# Start of AVAILABLE RECORDS

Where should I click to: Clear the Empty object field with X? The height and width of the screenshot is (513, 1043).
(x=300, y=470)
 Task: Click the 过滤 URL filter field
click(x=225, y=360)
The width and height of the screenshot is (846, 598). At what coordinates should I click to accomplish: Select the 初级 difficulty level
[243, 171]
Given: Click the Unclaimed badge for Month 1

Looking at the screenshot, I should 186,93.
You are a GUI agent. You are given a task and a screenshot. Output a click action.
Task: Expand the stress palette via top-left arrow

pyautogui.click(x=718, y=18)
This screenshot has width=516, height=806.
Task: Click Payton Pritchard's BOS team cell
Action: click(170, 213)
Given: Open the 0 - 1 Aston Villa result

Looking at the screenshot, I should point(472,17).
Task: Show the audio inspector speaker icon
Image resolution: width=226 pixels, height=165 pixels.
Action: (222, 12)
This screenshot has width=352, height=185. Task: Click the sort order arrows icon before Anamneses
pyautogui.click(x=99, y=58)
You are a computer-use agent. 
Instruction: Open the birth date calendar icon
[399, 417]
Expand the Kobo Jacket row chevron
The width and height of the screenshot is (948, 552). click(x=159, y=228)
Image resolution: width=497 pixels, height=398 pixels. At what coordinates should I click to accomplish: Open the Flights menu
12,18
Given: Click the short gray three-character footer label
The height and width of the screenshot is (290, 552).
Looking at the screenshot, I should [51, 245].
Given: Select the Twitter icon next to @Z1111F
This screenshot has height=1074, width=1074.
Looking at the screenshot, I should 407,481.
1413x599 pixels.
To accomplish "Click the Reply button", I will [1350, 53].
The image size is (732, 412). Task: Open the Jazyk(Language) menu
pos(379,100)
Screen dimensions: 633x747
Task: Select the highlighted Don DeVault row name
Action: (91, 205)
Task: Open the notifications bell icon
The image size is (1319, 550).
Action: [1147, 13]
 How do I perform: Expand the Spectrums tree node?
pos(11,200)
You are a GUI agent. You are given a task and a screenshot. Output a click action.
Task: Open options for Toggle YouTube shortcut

# End of AVAILABLE RECORDS

Switch every "Open" in the rows above to "Launch", and write all the rows out again with nothing else changed.

FINAL RESULT |
Where should I click to: Clear the Empty object field with X? The height and width of the screenshot is (513, 1043).
(x=300, y=470)
 Task: Click the 过滤 URL filter field
click(x=225, y=360)
The width and height of the screenshot is (846, 598). At what coordinates should I click to accomplish: Select the 初级 difficulty level
[243, 171]
Given: Click the Unclaimed badge for Month 1

Looking at the screenshot, I should 186,93.
You are a GUI agent. You are given a task and a screenshot. Output a click action.
Task: Expand the stress palette via top-left arrow

pyautogui.click(x=718, y=18)
This screenshot has width=516, height=806.
Task: Click Payton Pritchard's BOS team cell
Action: click(170, 213)
Given: Launch the 0 - 1 Aston Villa result

Looking at the screenshot, I should point(472,17).
Task: Show the audio inspector speaker icon
Image resolution: width=226 pixels, height=165 pixels.
Action: (222, 12)
This screenshot has width=352, height=185. Task: Click the sort order arrows icon before Anamneses
pyautogui.click(x=99, y=58)
You are a computer-use agent. 
Instruction: Launch the birth date calendar icon
[399, 417]
Expand the Kobo Jacket row chevron
The width and height of the screenshot is (948, 552). click(x=159, y=228)
Image resolution: width=497 pixels, height=398 pixels. At what coordinates should I click to accomplish: Launch the Flights menu
12,18
Given: Click the short gray three-character footer label
The height and width of the screenshot is (290, 552).
Looking at the screenshot, I should [51, 245].
Given: Select the Twitter icon next to @Z1111F
This screenshot has height=1074, width=1074.
Looking at the screenshot, I should 407,481.
1413x599 pixels.
To accomplish "Click the Reply button", I will [1350, 53].
The image size is (732, 412). Task: Launch the Jazyk(Language) menu
pos(379,100)
Screen dimensions: 633x747
Task: Select the highlighted Don DeVault row name
Action: (91, 205)
Task: Launch the notifications bell icon
The image size is (1319, 550).
Action: [1147, 13]
 How do I perform: Expand the Spectrums tree node?
pos(11,200)
You are a GUI agent. You are given a task and a screenshot. Output a click action.
Task: Launch options for Toggle YouTube shortcut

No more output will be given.